::: INVOER :::

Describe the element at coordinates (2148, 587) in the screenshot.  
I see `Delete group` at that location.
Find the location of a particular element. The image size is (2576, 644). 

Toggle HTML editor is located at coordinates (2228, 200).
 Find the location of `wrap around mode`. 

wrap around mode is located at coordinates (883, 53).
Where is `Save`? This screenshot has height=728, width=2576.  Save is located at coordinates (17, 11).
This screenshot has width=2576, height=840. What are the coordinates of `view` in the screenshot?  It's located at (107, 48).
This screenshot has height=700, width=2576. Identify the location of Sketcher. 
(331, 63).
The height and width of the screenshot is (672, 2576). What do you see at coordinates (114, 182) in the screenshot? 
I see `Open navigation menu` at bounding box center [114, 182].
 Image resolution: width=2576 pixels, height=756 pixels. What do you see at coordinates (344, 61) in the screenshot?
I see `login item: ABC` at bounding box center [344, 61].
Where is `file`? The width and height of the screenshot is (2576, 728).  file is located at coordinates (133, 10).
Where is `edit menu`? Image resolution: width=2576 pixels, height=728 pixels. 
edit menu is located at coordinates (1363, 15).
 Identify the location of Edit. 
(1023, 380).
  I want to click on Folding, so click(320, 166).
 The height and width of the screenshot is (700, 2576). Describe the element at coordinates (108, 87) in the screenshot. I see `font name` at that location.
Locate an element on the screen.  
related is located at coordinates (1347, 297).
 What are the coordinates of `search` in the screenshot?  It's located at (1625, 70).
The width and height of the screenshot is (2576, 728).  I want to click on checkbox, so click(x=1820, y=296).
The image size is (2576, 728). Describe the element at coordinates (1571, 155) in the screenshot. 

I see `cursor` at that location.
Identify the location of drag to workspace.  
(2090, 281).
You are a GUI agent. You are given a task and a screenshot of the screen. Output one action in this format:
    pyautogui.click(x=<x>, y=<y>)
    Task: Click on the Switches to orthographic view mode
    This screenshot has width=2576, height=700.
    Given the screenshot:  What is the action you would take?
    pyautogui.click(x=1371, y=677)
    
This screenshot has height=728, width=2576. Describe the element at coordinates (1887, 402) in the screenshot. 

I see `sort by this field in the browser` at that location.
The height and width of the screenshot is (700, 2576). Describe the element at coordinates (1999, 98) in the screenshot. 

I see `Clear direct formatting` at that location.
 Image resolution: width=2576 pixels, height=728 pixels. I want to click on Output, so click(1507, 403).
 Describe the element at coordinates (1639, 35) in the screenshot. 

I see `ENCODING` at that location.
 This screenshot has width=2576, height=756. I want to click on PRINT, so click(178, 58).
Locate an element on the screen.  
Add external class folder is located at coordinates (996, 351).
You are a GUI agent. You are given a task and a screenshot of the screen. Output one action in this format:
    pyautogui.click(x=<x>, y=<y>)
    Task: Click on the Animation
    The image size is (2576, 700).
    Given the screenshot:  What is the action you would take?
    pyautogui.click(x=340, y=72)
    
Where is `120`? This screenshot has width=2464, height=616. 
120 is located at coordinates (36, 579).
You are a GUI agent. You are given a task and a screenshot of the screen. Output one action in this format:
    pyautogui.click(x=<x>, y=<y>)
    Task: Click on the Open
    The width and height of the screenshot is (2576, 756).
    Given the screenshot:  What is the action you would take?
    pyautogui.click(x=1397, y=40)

:::

> **OPDRACHT**: Bepaal welke regels uit de bovenstaande gegevens het woord "pixels" bevatten, en schrijf die regels over. Het verschil tussen hoofdletters en kleine letters telt mee.

> **ANTWOORD**:
 Image resolution: width=2576 pixels, height=756 pixels. What do you see at coordinates (344, 61) in the screenshot?
Where is `edit menu`? Image resolution: width=2576 pixels, height=728 pixels. 
 Image resolution: width=2576 pixels, height=728 pixels. I want to click on Output, so click(1507, 403).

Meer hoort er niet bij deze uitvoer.